Nokia's name comes from the river where its antecedents operated a paper mill. Nokia sold toilet rolls in Ireland, before mobile phones.

The TCD / UCD Innovation Alliance was termed "a radical partnership," which will work with the education sector, the State and its agencies and the business and venture capital communities to develop "a world-class ecosystem" for innovation that will drive enterprise development and the creation of sustainable high value jobs. By forming the Innovation Alliance the universities said, that they recognise a need to evolve and play a powerful role within such an ecosystem. TCD Provost Dr John Hegarty and UCD President Dr Hugh Brady said “This is a time of national crisis. Evidence shows that during recession, innovation thrives.  New realities bring with them new opportunities. The Government’s Smart Economy framework pinpointed the ingenuity of our people as the way forward for the country. In that context, as institutions with a relevant responsibility, we felt impelled to act and set out how we could advance the nurturing of that ingenuity”

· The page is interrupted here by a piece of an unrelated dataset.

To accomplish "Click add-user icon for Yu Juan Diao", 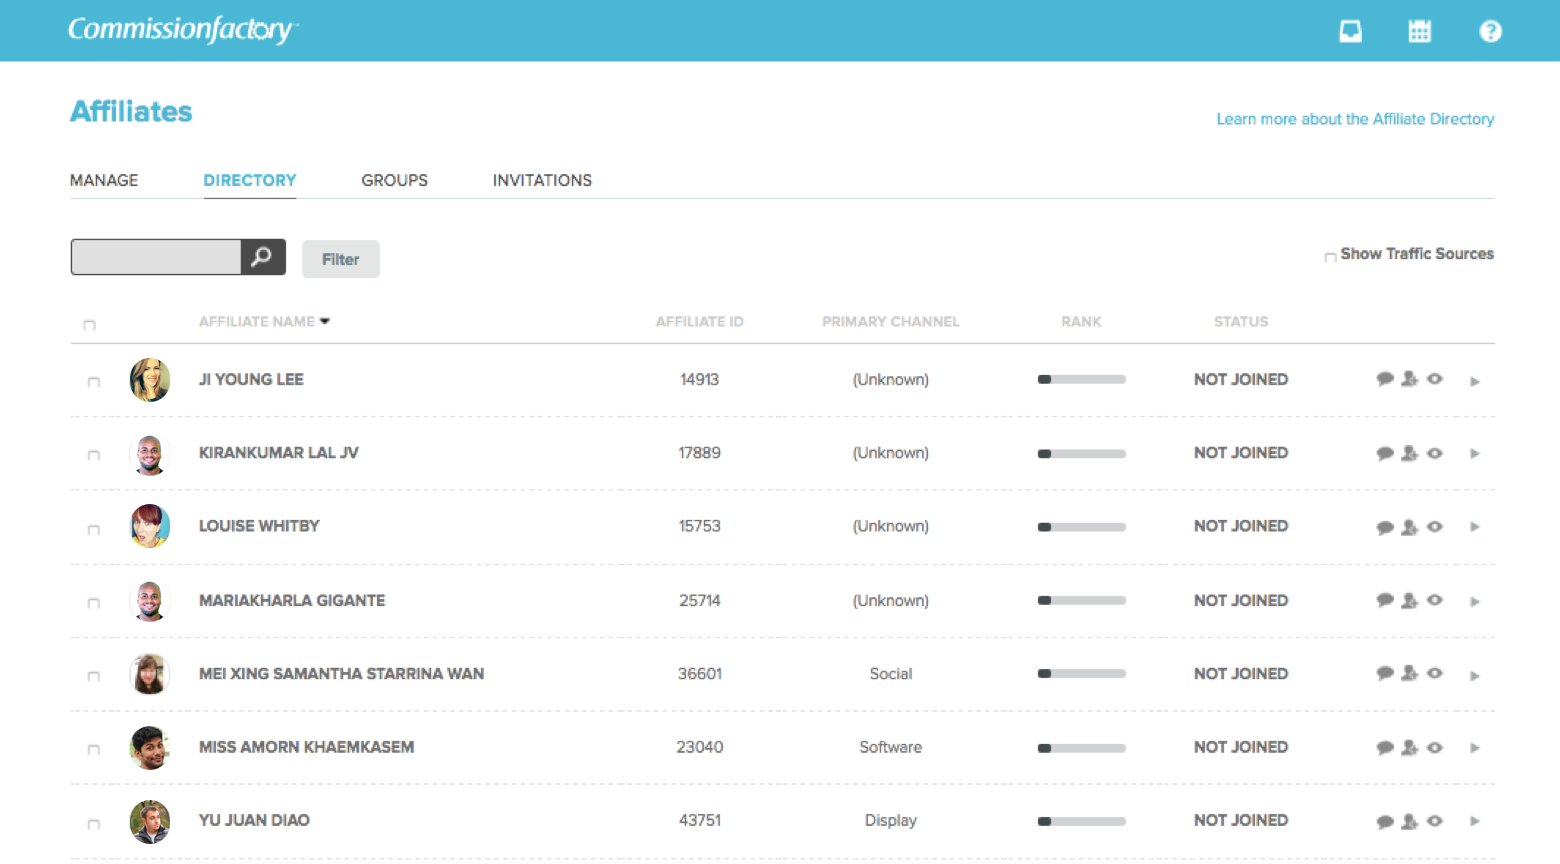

At the launch, TCD vice-provost Prof Paddy Prendergast said it was hoped a world-leading company on the scale of telecommunications giant Nokia could emerge from the alliance. The alliance also envisages the establishment of an “IFSC for science and technology” which will be world leading. Both universities hope to establish an “enterprise corridor” along the four miles between them - - one of the most-expensive real-estate tracts in the world. This will be home to 300 new enterprises with advanced technology centres to support indigenous industry.

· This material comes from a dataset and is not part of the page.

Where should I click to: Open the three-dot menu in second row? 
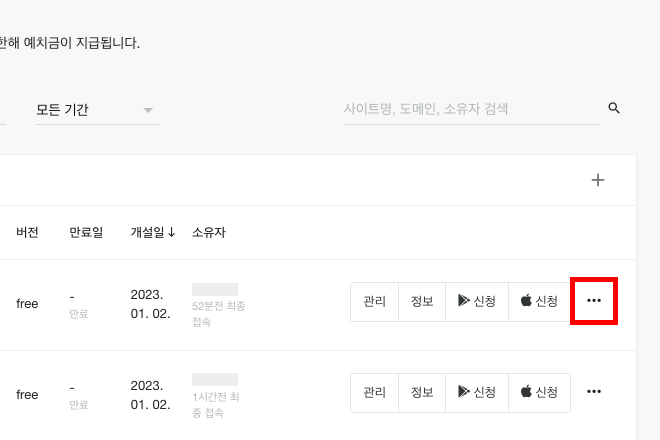point(593,392)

The new plan which brings together education, research and enterprise for job creation is said to be modelled on a similar approach, successful in the US, at both Silicon Valley and Massachusetts Institute of Technology, and in Finland and Sweden in the 1990s.

The alliance will be supported by €650 million drawn from State, industry and private funding. The bulk of the funding will come from taxpayer funds.

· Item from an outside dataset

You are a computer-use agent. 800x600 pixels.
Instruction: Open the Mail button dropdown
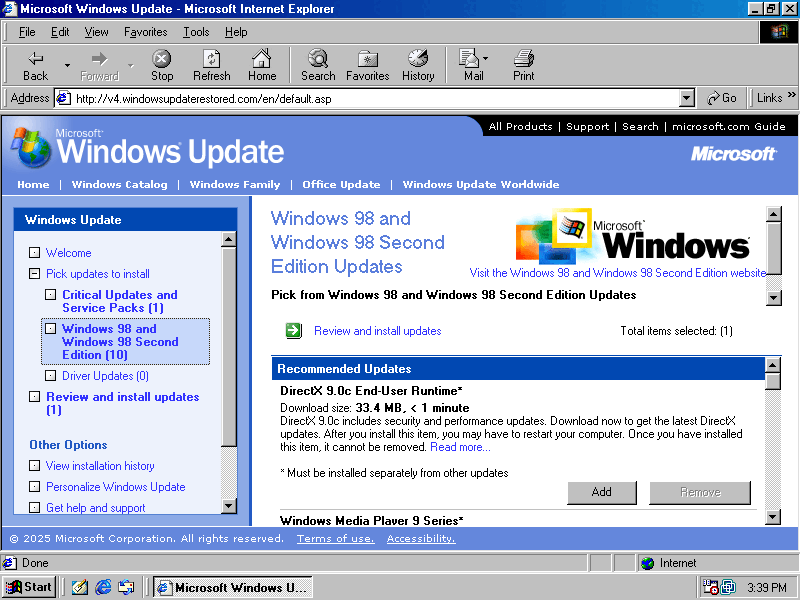click(x=486, y=59)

“Previous successes highlight critical mass and concentration of resources, as well as partnership between the state sector, business and education as critical success factors”noted Dr Hegarty who added: “Both universities have established world standing and are national leaders in respect of PhD numbers and related outputs, such as patents and campus companies. Within this strategy our existing enterprise facilities will be part of an advanced wider national framework or  ecosystem and our graduates will flourish within it. Combining that vision with our existing commitment, we know that something of true impact is possible in an international context. We believe there is an obligation to take a lead and to grow our existing strengths to create something that will add to the national capability at a time of need.”

Dr Hegarty and Dr Brady concluded “This is an unprecedented move by our institutions that seeks to ensure that as a nation we can not again be in the position of educating students for export. Delivering on this vision will pose its difficulties but it is a new, bold and brave response that needs a commensurate response from all sectors”.

 
The merging of the research capabilities of Ireland's two top universities, is a positive move and is a better use of what is mainly a tax-funded endeavour.

I'm an optimist and entrepreneur but having had a dose of jargon such as "state of the art" and "cutting edge" from Ministers of Enterprise, Trade and Employment, Mary Coughlan and Micheál Martin, in recent years, which didn't even provide a veneer for their vacuity and ignorance, I'm dubious when intelligent people take the same tack.

What you may ask is a "a world-class ecosystem"?

While the development of a national research competence is important, I have highlighted in the past, that a programme, which will cost over €8 billion, by 2013, has received so little attention from members of the Oireachtas, either because of ignorance or lack of interest.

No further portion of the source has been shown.